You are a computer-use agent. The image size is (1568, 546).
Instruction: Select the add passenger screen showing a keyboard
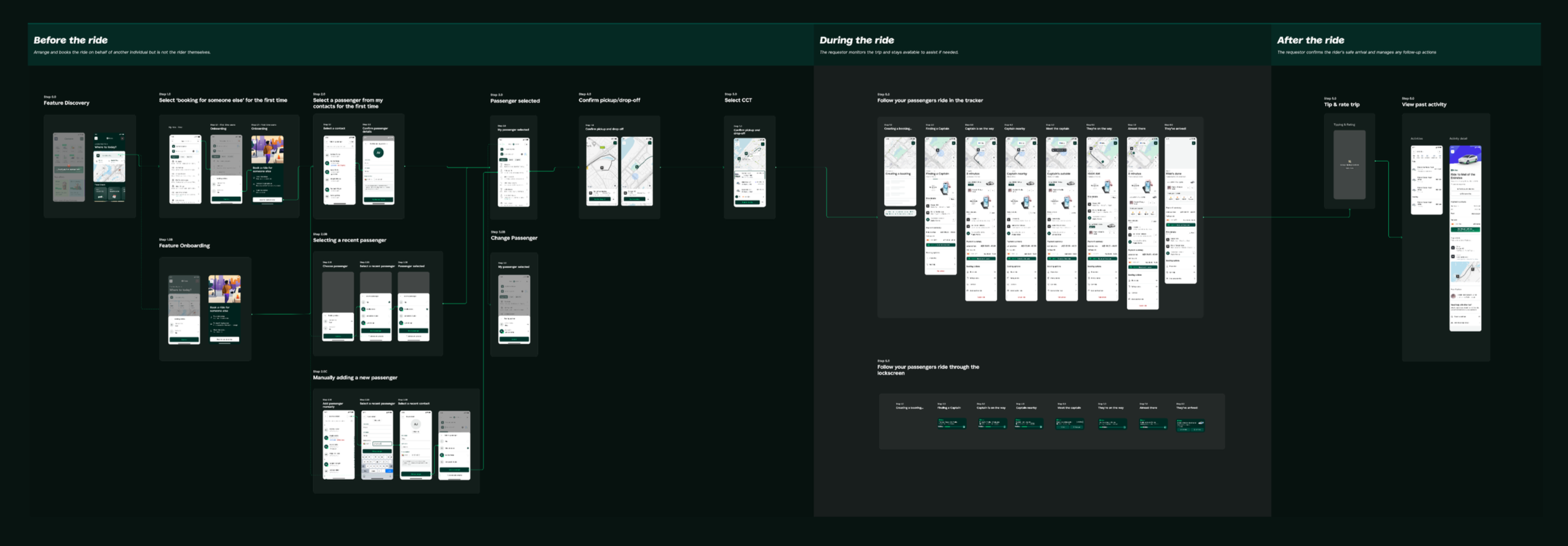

* * *

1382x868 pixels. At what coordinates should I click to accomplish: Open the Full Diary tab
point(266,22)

---

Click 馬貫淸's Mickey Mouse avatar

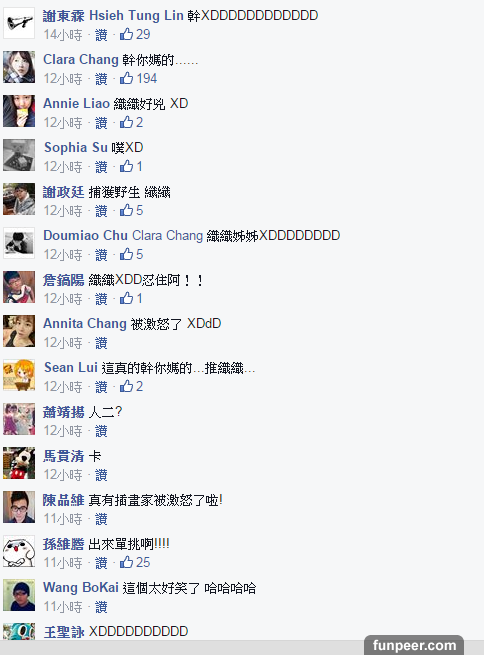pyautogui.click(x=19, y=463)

TASK DESCRIPTION :: Duplicate the stretch of material from the line containing "You are a computer-use" through the line containing "Instruction: Select the".

RESULT BELOW ::
You are a computer-use agent. The image size is (1568, 546).
Instruction: Select the add passenger screen showing a keyboard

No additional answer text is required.